What really matters is whether people are getting unnecessary healthcare. What we'd really like to know is whether people would spend less if the moral hazard was removed but stay as healthy. If that's the case, it's a good argument for making people pay more of their own bills. But if they get sicker, then it's a good argument for insurance covering all the costs.

If you want to see if one thing causes another, though, you need a randomized controlled trial. You might think that a randomized controlled trial of health insurance would be incredibly difficult. You'd be right! There have been two that I know of in the history of the United States and the RAND Health Insurance Experiment is by far the biggest. It contained about twenty-seven hundred families made up of people all under the age of 65. They came from six places across the United States to give it a nice geographic spread and they were all randomly assigned to one of four levels of insurance coverage.

They ranged in how much one had to pay in co-insurance from none to 25 percent to 50 percent to 95 percent. In other words, they measured different levels of the moral hazard. The "none" plan would involve no cost at all to people. The 95 percent plan is much like a health savings account where almost all of the spending is out-of-pocket.

The researchers' interests were varied, but centered on spending and health outcomes. The purpose of the study was to see if increasing the amount of cost-sharing would change how people used health care and how their health was affected.

The results are complicated, and have been interpreted and misinterpreted too many times to count, but here's the gist of what they found.


 The Results (4:45)



People in the high deductible plans --those who are most exposed to healthcare costs -- did spend significantly less and they consumed less healthcare. And yes, much of that care was unnecessary as healthy people did not suffer negative consequences from forgoing care.

Removing the moral hazard did no harm in the majority of patients, which is often touted as the result of the study. Because they were healthy! And of course, getting less care when you're healthy leads to few short-term negative results.

So it quickly became accepted fact that increasing cost-sharing was a good thing. People would use less care. They'd spend less. Insurance expenses --and therefore premiums --would come down. Everyone wins, right? This is why we have deductibles, co-pays, and co-insurance.

BUT --and this is important --there were other findings in the Rand Health Insurance Experiment. Poorer participants with hypertension saw their mortality rates rise significantly. They died more. This is because it turns out that people are pretty bad at telling the difference between necessary and unnecessary care. If you're not healthy and you aren't rich, then you're more likely to go without necessary care and you're more likely to die.

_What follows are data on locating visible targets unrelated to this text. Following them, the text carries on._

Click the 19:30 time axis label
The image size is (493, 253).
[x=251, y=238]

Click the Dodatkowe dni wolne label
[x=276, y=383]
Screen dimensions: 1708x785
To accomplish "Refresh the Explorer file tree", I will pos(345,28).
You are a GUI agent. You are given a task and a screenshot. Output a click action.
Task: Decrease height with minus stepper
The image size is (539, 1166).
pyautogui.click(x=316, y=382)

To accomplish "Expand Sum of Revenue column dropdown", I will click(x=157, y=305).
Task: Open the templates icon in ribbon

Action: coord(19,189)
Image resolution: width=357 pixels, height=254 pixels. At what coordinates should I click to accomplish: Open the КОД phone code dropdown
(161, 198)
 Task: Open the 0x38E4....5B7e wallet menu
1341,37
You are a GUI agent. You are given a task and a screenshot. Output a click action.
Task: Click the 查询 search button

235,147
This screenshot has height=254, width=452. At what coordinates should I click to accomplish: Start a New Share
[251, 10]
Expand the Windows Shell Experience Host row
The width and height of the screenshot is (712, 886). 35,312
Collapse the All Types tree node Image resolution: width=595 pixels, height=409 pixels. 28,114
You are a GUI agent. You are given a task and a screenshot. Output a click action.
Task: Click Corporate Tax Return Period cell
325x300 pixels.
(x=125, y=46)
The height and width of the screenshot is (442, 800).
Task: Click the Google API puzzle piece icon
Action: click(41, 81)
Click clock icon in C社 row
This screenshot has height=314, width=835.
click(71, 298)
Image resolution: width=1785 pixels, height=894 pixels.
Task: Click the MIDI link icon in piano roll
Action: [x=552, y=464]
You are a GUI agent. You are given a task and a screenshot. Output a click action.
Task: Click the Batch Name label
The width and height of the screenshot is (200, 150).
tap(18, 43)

 The Debate Continues (5:55)



This debate isn't over. You can still find lots and lots of arguments from people who think that we're still too shielded from healthcare spending. They want high-deductible healthcare plans or even the elimination of all comprehensive insurance where only catastrophic things are covered. People who push for this believe that removing the moral hazard will not hurt people and will lead to significantly reduced healthcare spending.

They're not totally wrong: Removing the moral hazard is fine for most people. Yes, if we make it more expensive for individuals, if we demand "more skin in the game," if we remove the moral hazard, people will seek less care, and that's fine for healthy people. But it's terrible for those who are ill.

So as we continue to reform the system, keep this in mind: Higher deductibles, co-pays, and co-insurance may be good for overall healthcare spending, but they may be bad for people's health.